Tarefas a fazer
a) Resuma em duas frases a nota técnica sobre a intervenção no Rio.
b) Na nota técnica sobre a intervenção no Rio, qual artigo da Constituição do Estado do Rio de Janeiro o art. 3º do decreto cita para definir as atribuições do interventor?
c) Continue a nota técnica sobre a intervenção no Rio a partir da última frase apresentada.

Texto para leitura
========================
Nota técnica conjunta do MPF-PGR sobre a Intervenção no Rio



Nota técnica do MPF sobre a Intervenção no Rio

1. MINISTÉRIO PÚBLICO FEDERAL PGR-00072549/2018 NOTA TÉCNICA CONJUNTA Nº 01/2018

Tema: Intervenção federal no Estado do Rio de Janeiro. Decreto nº 9.288, de 16 de fevereiro de 2018.

A intervenção é um mecanismo clássico do federalismo e conta com disciplina expressa na Constituição brasileira. Como tal, sujeita-se, desde a sua concepção até a sua execução, a modalidades de controle político, judicial e social.
No caso do decreto acima identificado, o seu propósito é “pôr termo ao grave comprometimento da ordem pública” no Estado do Rio Janeiro, especificamente na área de segurança pública, hipótese textualmente prevista no art. 34, III, da CR.
Todavia, o decreto ressente-se de vícios que, se não sanados, podem representar graves violações à ordem constitucional e, sobretudo, aos direitos humanos.
A esse cenário se somam declarações recentes do Ministro da Defesa, vocalizando a intenção do interventor de requerer judicialmente mandados coletivos de busca, apreensão e captura, demandam que órgãos de coordenação do Ministério Público Federal externem a sua compreensão sobre as questões que essa intervenção suscita.

I – A amplitude e o prazo da intervenção
O § 1º do art. 36 da CR, que inicia a disciplina do decreto interventivo, diz que este “especificará a amplitude, o prazo e as condições de execução (...)”. Essa proeminência no detalhamento da intervenção encontra fundamento nos valores centrais do texto constitucional: o regime federativo e os direitos fundamentais.  

No primeiro caso, a previsão das medidas a serem adotadas pelo interventor federal revelará o quanto de autonomia estadual será limitado. E, no segundo, permitirá o controle antecipado de sua compatibilidade com os direitos fundamentais, limite de toda e qualquer atuação estatal.
O decreto em análise não cumpre com essa exigência. Em seu art. 3º, caput, diz que “as atribuições do interventor são aquelas previstas no art. 145 da Constituição do Estado do Rio de Janeiro necessárias às ações de segurança pública, previstas no Título V da Constituição do Estado do Rio de Janeiro”.
Trata-se, apenas, de deixar claro aquilo já enunciado no art. 1º, que é o propósito da intervenção: substituir o governo estadual (cujas atribuições estão previstas no art. 145 da Constituição do RJ) na área de segurança pública (objeto do Título V, arts. 183 a 191, da Constituição do RJ).
========================
Dados registrados
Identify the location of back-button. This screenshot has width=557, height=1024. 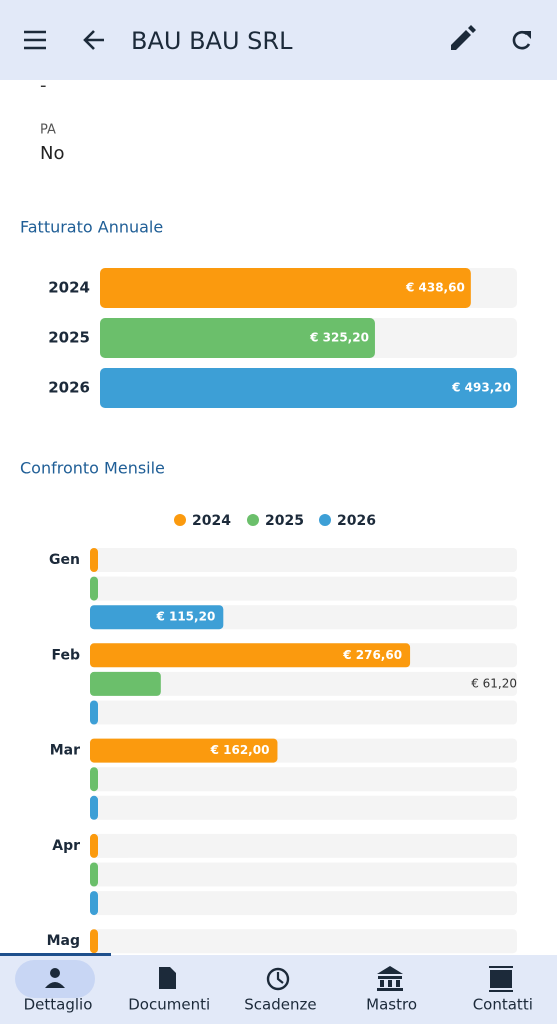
========================
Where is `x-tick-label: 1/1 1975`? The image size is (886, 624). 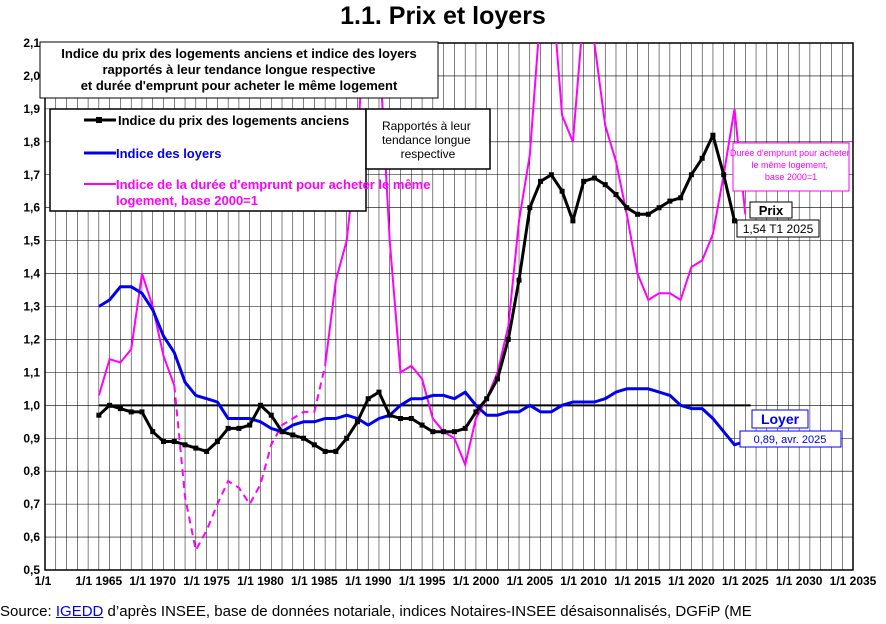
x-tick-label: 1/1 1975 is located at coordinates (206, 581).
========================
Respostas das tarefas
a) A nota técnica do MPF trata do Decreto nº 9.288, de 16 de fevereiro de 2018, que decretou a intervenção federal no Rio de Janeiro para pôr termo ao grave comprometimento da ordem pública na área de segurança pública. Segundo a nota, o decreto tem vícios que podem violar a ordem constitucional e os direitos humanos, pois não detalha a amplitude, o prazo e as condições de execução, como exige o § 1º do art. 36 da Constituição.

b) O art. 145 da Constituição do Estado do Rio de Janeiro.

c)
Não se revela aqui quais as providências específicas que serão adotadas na execução da intervenção. Os demais dispositivos do decreto, por sua vez, tratam de competências genéricas do interventor, reproduzindo as já previstas no âmbito estadual, sem qualquer menção às medidas interventivas que serão adotadas. Dizem respeito às “condições de execução”, e não aos demais requisitos do decreto.
É inquestionável o caráter de excepcionalidade que reveste o instituto da intervenção. Walter Claudius Rothenburg, em artigo pendente de publicação, ensina: A Constituição atribui caráter excepcional à intervenção, seja porque estabelece, no quadro dos princípios fundamentais, a “união indissolúvel dos Estados e Municípios e do Distrito Federal” ; seja porque consagra a autonomia dos entes federativos; seja porque formula o regime de intervenção de forma negativa (“A União não intervirá nos Estados nem no Distrito Federal, exceto para...”); seja porque dispõe que “a forma federativa de Estado” é cláusula pétrea, relativamente imune à reforma constitucional; seja porque inibe emendas à Constituição; seja porque configuram crime de responsabilidade do Presidente da República os atos que atentem contra a existência da União e o livre exercício dos Poderes constitucionais das unidades da Federação. Tais aspectos explicam o cuidado do texto constitucional quanto ao detalhamento que exige do decreto interventivo. A excepcionalidade da intervenção também vai demandar justificativa quanto ao prazo de sua duração. Ou seja, a medida é, em princípio, de curta duração, para fazer face a uma situação que se supõe seja uma disfuncionalidade ocasional e episódica no exercício autônomo dos entes federativos. A previsão de um prazo alargado, que vai até 31 de dezembro de 2018, de forma peremptória e sem considerar eventual evolução da situação, parece atentar contra a exigência constitucional.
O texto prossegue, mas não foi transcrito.